No. 115 Squadron

Despite the elements

Group
No. 3 Group
Command
Bomber Command
Home station
RAF Witchford
Formed
1 December 1917
Disbanded
1 March 1950

History

No. 115 Squadron was a heavy bomber unit within No. 3 Group, RAF Bomber Command, that served continuously throughout the Second World War. Re-formed in June 1937, the squadron entered the war equipped with Vickers Wellingtons and flew its first operational sorties in April 1940, striking the Norwegian airfield at Stavanger in what was described as the RAF’s first bombing raid of the war against a mainland target. Operating from a succession of East Anglian stations — Marham, Mildenhall, East Wretham, Little Snoring and finally Witchford in Cambridgeshire — the squadron accumulated one of the heaviest operational records in Bomber Command. In 1943 it re-equipped with the Hercules-engined Avro Lancaster B.II before transitioning to the more standard Merlin-engined Lancaster B.I and B.III variants the following year.
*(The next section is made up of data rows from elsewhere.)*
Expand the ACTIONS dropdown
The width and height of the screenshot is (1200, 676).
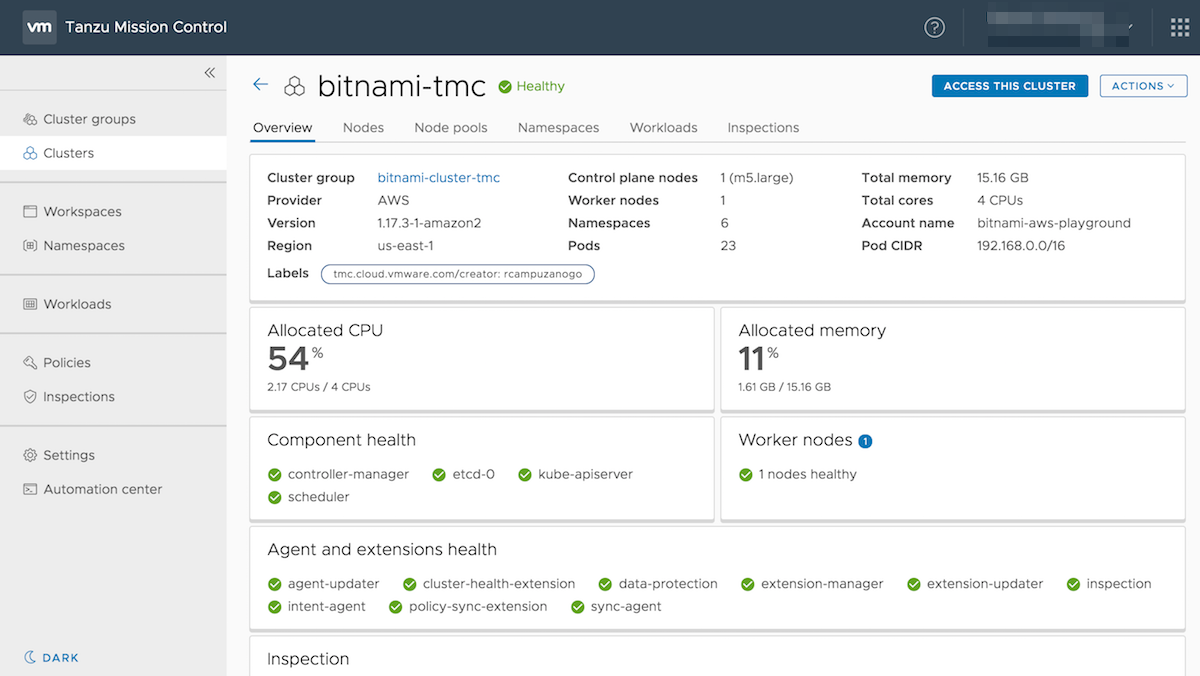(x=1143, y=86)
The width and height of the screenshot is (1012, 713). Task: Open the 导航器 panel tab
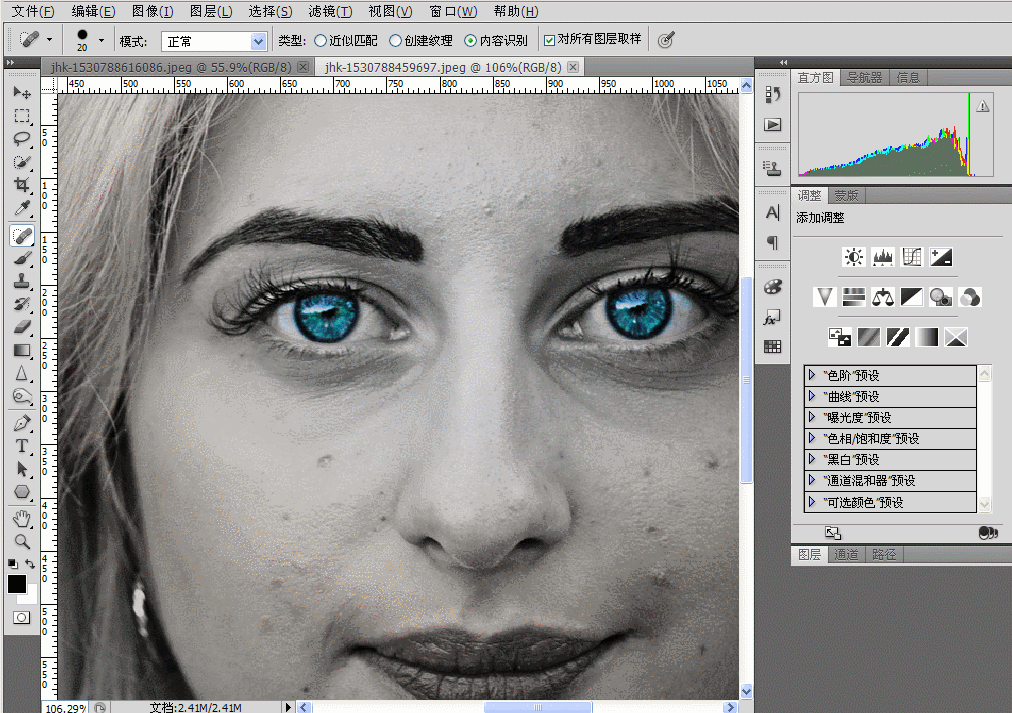(x=864, y=77)
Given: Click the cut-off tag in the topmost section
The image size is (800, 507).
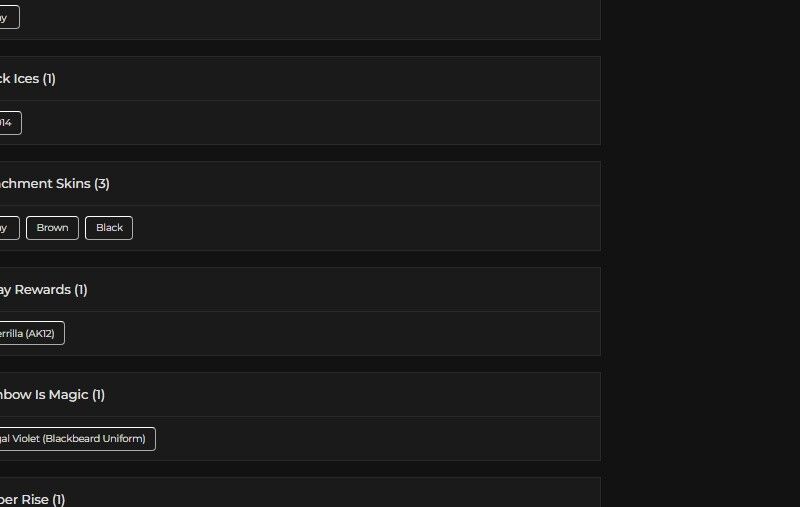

Alongside conventional bombing raids, the squadron flew numerous minelaying sorties, known as “Gardening” operations, and participated in the early service trials of the Gee navigation aid in 1941. By the end of the war, No. 115 Squadron had logged more operational flying hours, suffered more losses, and dropped more tonnage of bombs than any other single unit in Bomber Command.